Sejumlah pimpinan lembaga yang hadir di antaranya Ketua Ikatan Dai Indonesia (IKADI) Sulawesi Tengah Citrawan Kisman Djiho, Ketua PW Persaudaraan Muslimah (Salimah) Sulteng Sumiaty, serta Ketua Kesatuan Aksi Mahasiswa Muslim Indonesia (KAMMI) Sulteng Andi Ahmad.
Ketua IKADI Sulteng, Citrawan Kisman Djiho, mengatakan silaturahmi tersebut menjadi momentum penting untuk mempererat kolaborasi dengan pemerintah daerah, khususnya dalam menyemarakkan kegiatan Ramadan.
Sementara itu, Ketua Salimah Sulteng Sumiaty menyampaikan bahwa Wakil Gubernur memberikan apresiasi atas pelaksanaan i’tikaf yang dinilai mampu menghidupkan suasana Ramadan sekaligus memperkuat nilai spiritual masyarakat.

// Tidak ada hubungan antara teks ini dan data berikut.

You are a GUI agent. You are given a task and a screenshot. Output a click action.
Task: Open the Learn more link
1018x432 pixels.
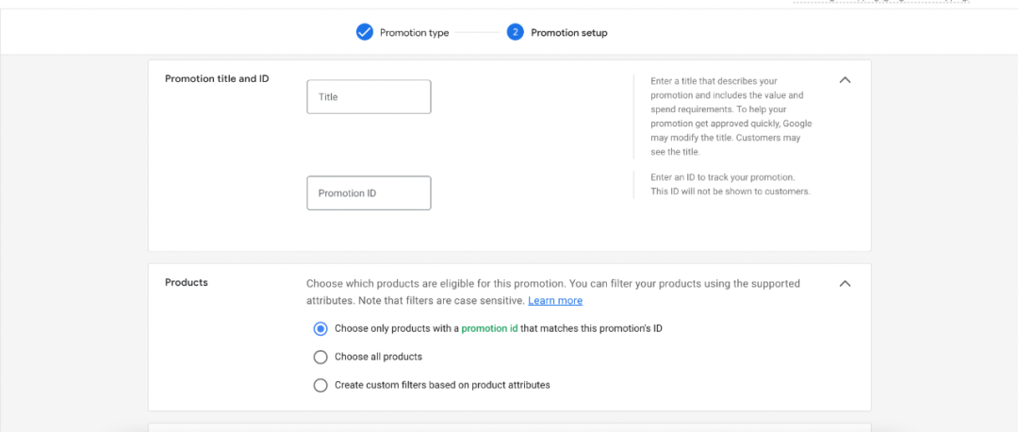(555, 301)
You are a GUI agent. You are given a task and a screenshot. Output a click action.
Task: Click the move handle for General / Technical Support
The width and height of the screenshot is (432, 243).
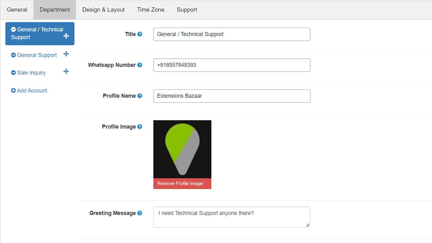(66, 36)
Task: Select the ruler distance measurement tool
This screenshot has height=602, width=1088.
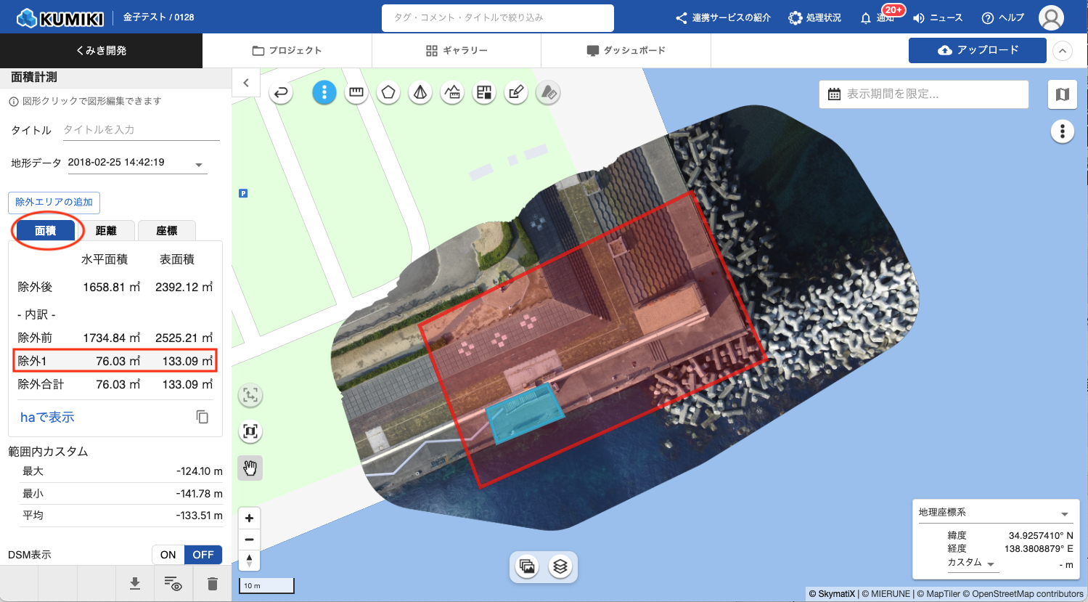Action: [356, 93]
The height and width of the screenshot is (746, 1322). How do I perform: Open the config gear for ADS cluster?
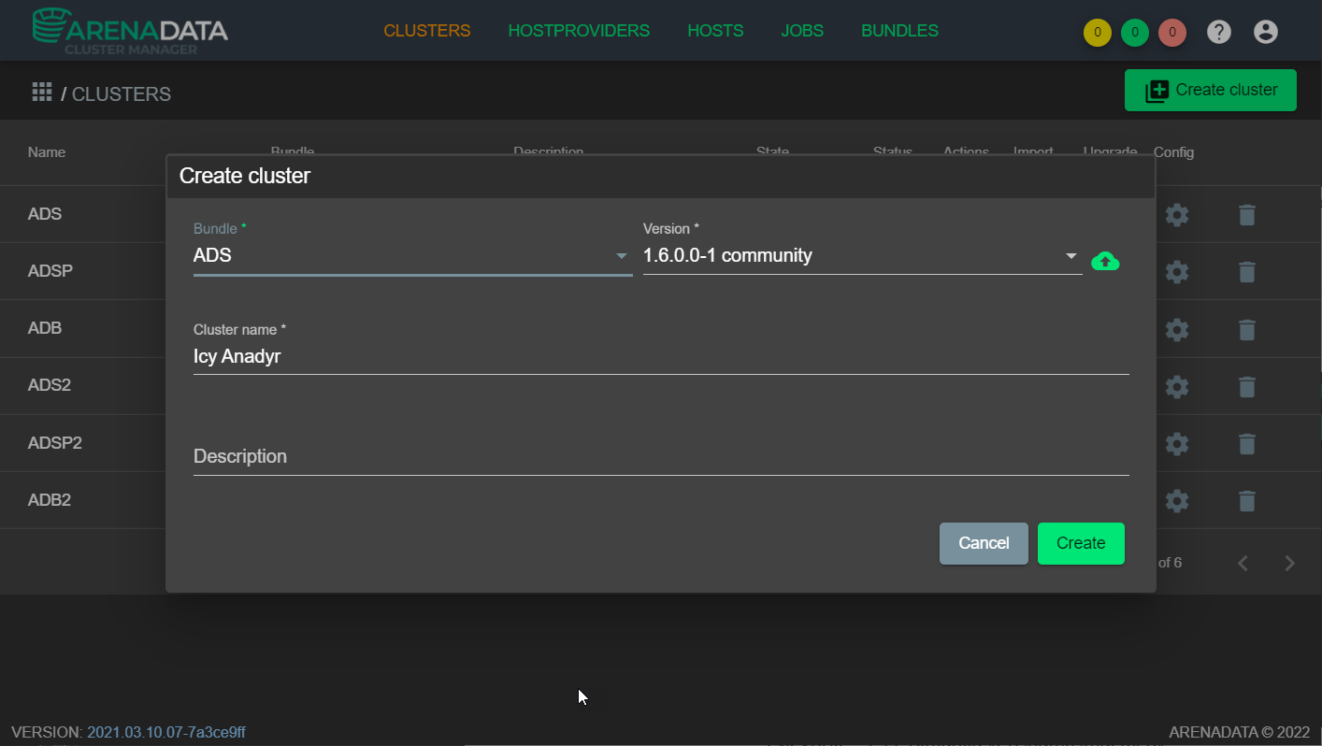1176,214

Wagub, kata Sumiaty, juga berencana menghadiri penutupan kegiatan i’tikaf sebagai bentuk dukungan terhadap gerakan dakwah dan pembinaan umat di daerah.
Dalam kesempatan tersebut, Wagub turut menyarankan agar panitia mengundang langsung Gubernur Sulawesi Tengah untuk menutup kegiatan, mengingat dukungan pemerintah provinsi terhadap aktivitas keagamaan cukup besar.

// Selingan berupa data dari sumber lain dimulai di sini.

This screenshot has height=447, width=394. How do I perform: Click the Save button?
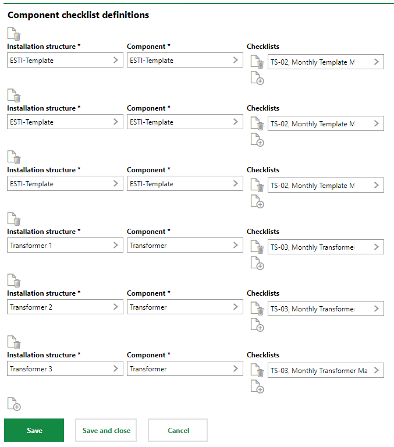click(x=34, y=431)
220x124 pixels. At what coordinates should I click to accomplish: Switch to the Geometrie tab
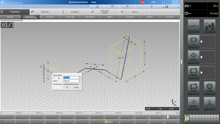click(50, 17)
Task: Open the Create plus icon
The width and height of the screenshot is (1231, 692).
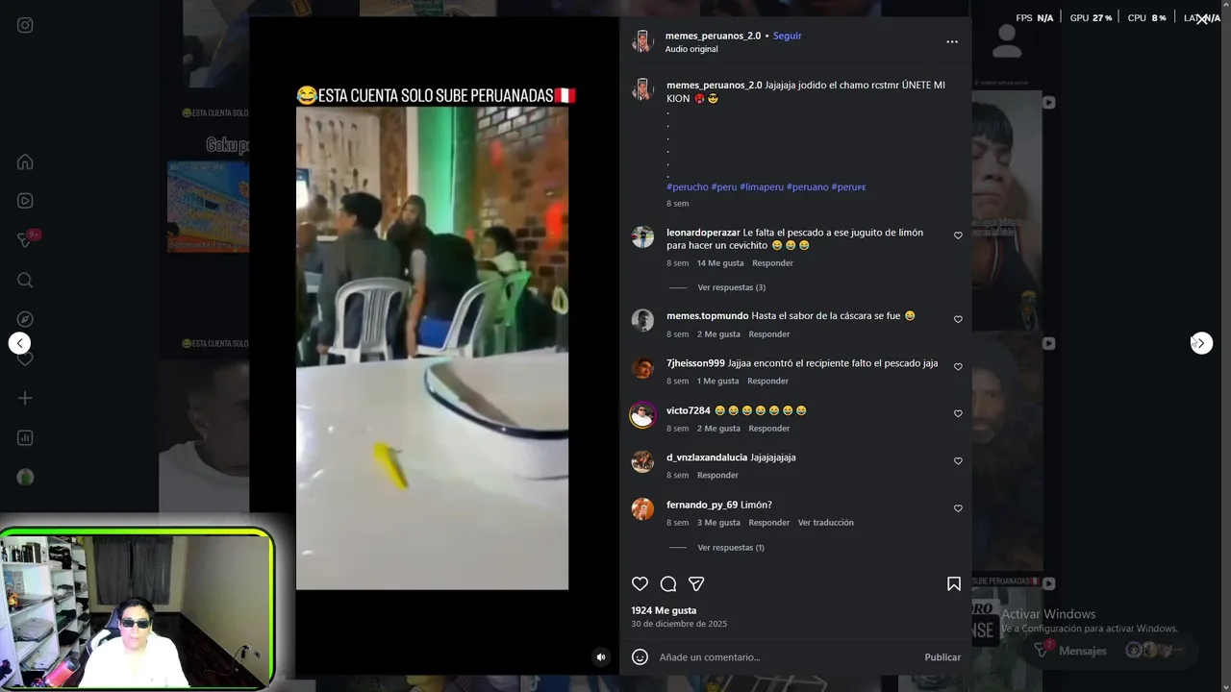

Selain itu, ia menilai program i’tikaf sejalan dengan visi Pemerintah Provinsi Sulawesi Tengah, khususnya dalam penguatan nilai keagamaan, moral, dan kebersamaan di tengah masyarakat.
Di sisi lain, perwakilan lembaga dakwah melaporkan bahwa jumlah peserta i’tikaf terus meningkat dari malam ke malam. Ratusan jamaah mengikuti rangkaian kegiatan, mulai dari salat malam hingga menjelang sahur.
Partisipasi generasi muda juga terbilang tinggi. Kehadiran kalangan Gen Z dalam kegiatan tersebut dinilai menjadi indikator meningkatnya kesadaran spiritual anak muda serta semangat memakmurkan masjid selama bulan Ramadan.